Le truppe che difendevano il Monte Nero ebbero l’ordine di ritirata quando il ponte di Caporetto era già stato fatto saltare in aria; per le truppe rimaste bloccate iniziò la disperata ricerca di un passaggio sulle vorticose acque dell’ Isonzo in piena:
Il nostro spirito ribelle a tutto ciò che è sconforto ed abbandono ci consigliava alla lotta; conservando le nostre armi cominciammo i tentativi di passaggio sempre insieme al tenente Falco e a un aspirante della mia compagnia (credo fosse Forcellini), sconsigliati da molti degli astanti ma secondati da altri, tentammo di passare su una barca trattenuta da una fune ma dopo inutili sforzi la barca fu sbattuta dalla corrente sulla sponda e si riempi d’acque. A nulla valsero i coraggiosi che si gettarono a nuoto perché furono travolti; inutile gettare materiali nelle acque turbinose che tutto trasportavano. Risalimmo un poco il fiume e trovammo che in un punto più stretto legando insieme due lunghe tavole erano riusciti a gettare una fragile passerella, bisognava passare adagio uno alla volta.

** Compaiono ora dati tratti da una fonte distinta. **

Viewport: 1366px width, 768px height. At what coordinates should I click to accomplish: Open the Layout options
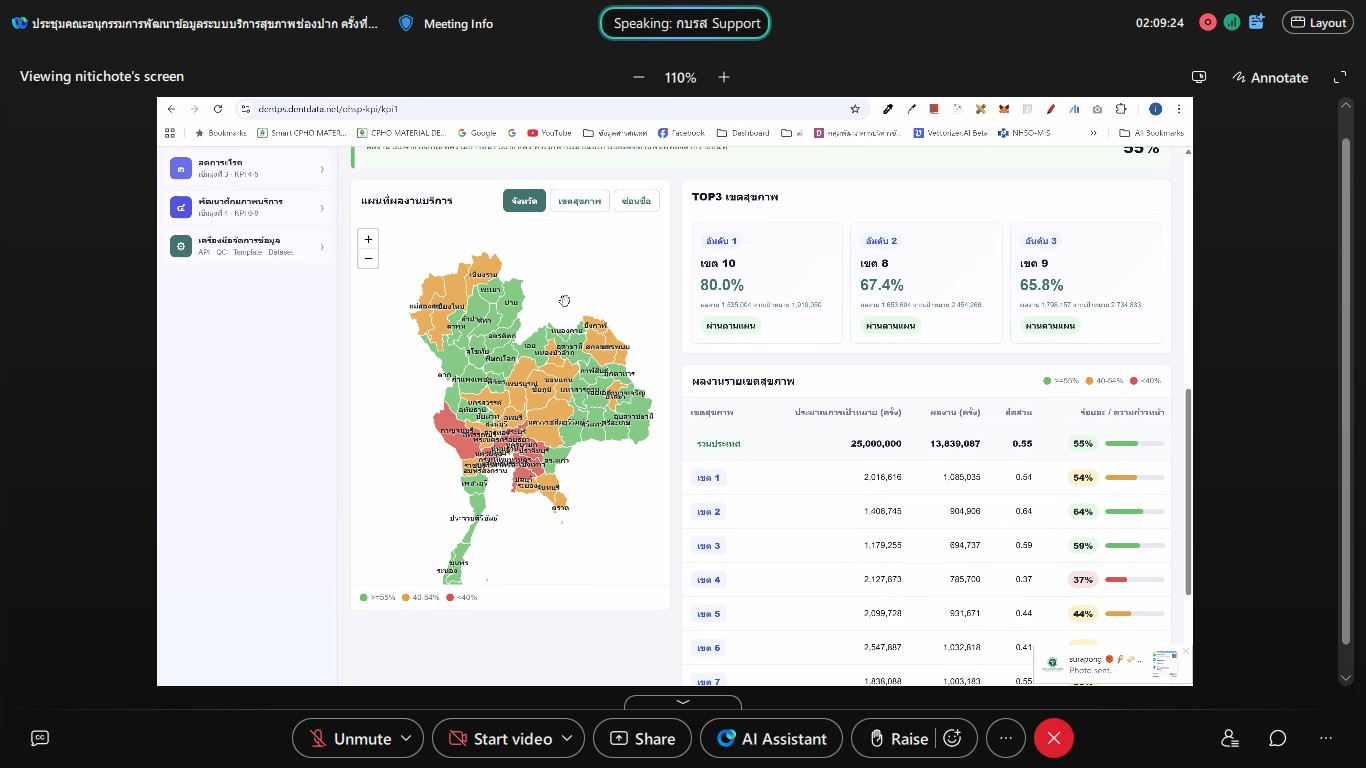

Centinaia di militari di ogni grado si affollavano verso quella che si credeva la salvezza. Il ten Falco che mi precedeva di poco era riuscito a passare quando sulla strada cha passa alta sul fiume apparirono alcune teste e cominciarono a sparare delle fucilate; il nemico aveva scoperto il passaggio e dominando dall’alto la passerella e la folla avrebbe potuto massacrarci, ma si accontentarono di impedire il passaggio. Voler sparare su quelle truppe invisibili che ci dominavano dall’alto essendo allo scoperto e così ammassati non poteva certo mutare la situazione, tanto più che vedemmo lungo la via più a sinistra i nostri compagni che passati erano stati presi ad uno ad uno e incolonnati verso Caporetto.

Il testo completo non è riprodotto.